While others fall by the wayside, it has forged a uniquely strong corporate trajectory over more than a century. But what makes the giant tick? How has GE outlasted the competition and does it have the strength and sense of purpose to carry on? Stuart Crainer explores the GE way.
Recent tumultuous events have served to emphasize a commercial fact of life: companies die. In a world fixated on growth and expansion, it is easy to forget that companies – no matter their size or seeming impregnability – routinely close their doors, or have them forcibly closed, for the final time. Think of Lehman Brothers, Enron, Andersen, WorldCom, Barings, Digital, PanAm and many thousands of others. In a typical four weeks in mid-2009, eight public companies with assets of more than $1 billion filed for bankruptcy in the United States.
As the names and numbers above demonstrate, long-term corporate survival isn’t easy. Some die relatively young; others linger, drifting hopelessly into old age – witness General Motors. Only a handful of companies are robust enough to renew themselves and survive over a century.
Among the chosen few is General Electric (GE). In 1878, Thomas Alva Edison set up the Edison Electric Light Company. The company evolved into the Edison General Electric Company and, in 1892, merged with Thomson-Houston Electric Company to form the General Electric Company. In 1896, when the Dow Jones Industrial Index was launched, General Electric was listed. It is the only one of the original companies still listed.

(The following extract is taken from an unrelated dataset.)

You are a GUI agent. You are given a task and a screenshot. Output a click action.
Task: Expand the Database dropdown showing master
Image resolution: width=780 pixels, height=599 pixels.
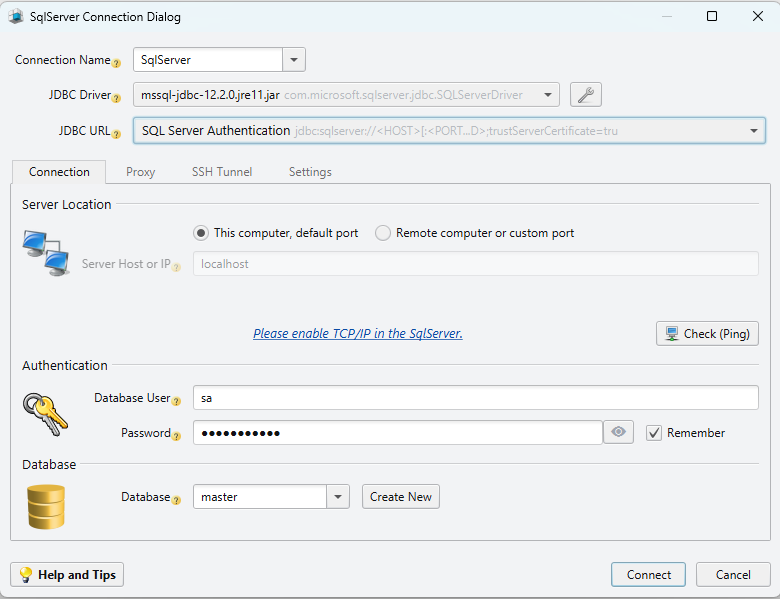pyautogui.click(x=338, y=497)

Now 117 years old, the American titan is a truly global corporation. More than half of its revenues come from outside the United States. Its 327,000 employees work at GE locations in 160 countries. It is one of the world’s most successful and innovative companies, a benchmark.

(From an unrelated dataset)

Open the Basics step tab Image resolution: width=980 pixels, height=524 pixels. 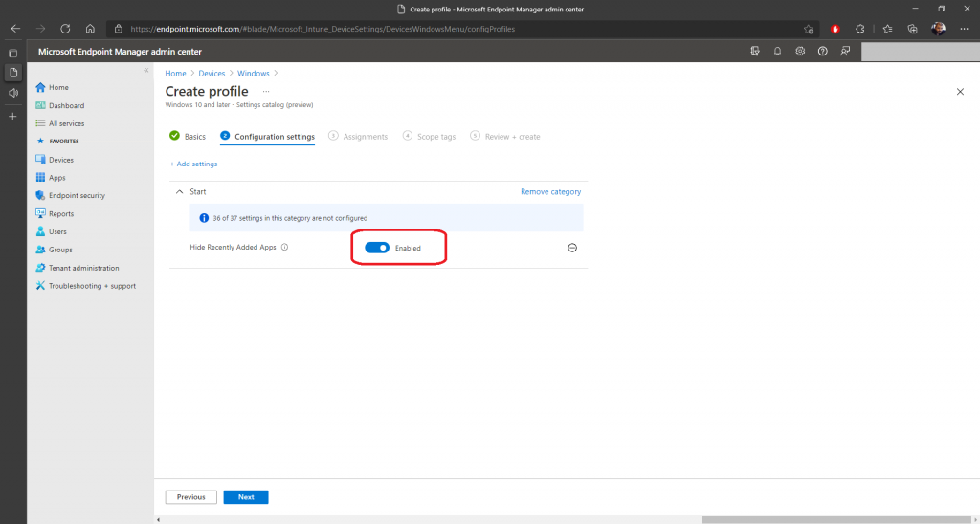click(188, 137)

But what are the secrets of GE’s longevity? And can its recipe for survival be maintained in the face of apparently dwindling American economic power and truly global competition?
“The natural average lifespan of a corporation should be as long as two or three centuries,” writes Arie de Geus in The Living Company, noting a few prospering relics such as the Sumitomo Group and the Scandinavian company, Stora. But the reality is that companies do not head off into the Florida sunset to play bingo. They usually die young. GE is an exception, a very large exception.

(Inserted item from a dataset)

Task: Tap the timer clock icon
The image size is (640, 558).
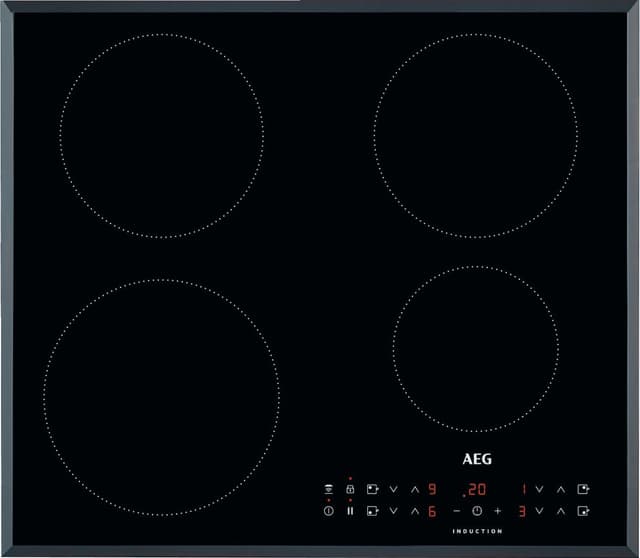Action: [x=477, y=511]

De Geus quotes a Dutch survey of corporate life expectancy in Japan and Europe that came up with 12.5 years as the average life expectancy of all firms. “The average life expectancy of a multinational corporation – Fortune 500 or its equivalent – is between 40 and 50 years,” says de Geus, noting that one-third of 1970’s Fortune 500 had disappeared by 1983. Such endemic failure is attributed by de Geus to the focus of managers on profits and the bottom line rather than on the human community that makes up their organization.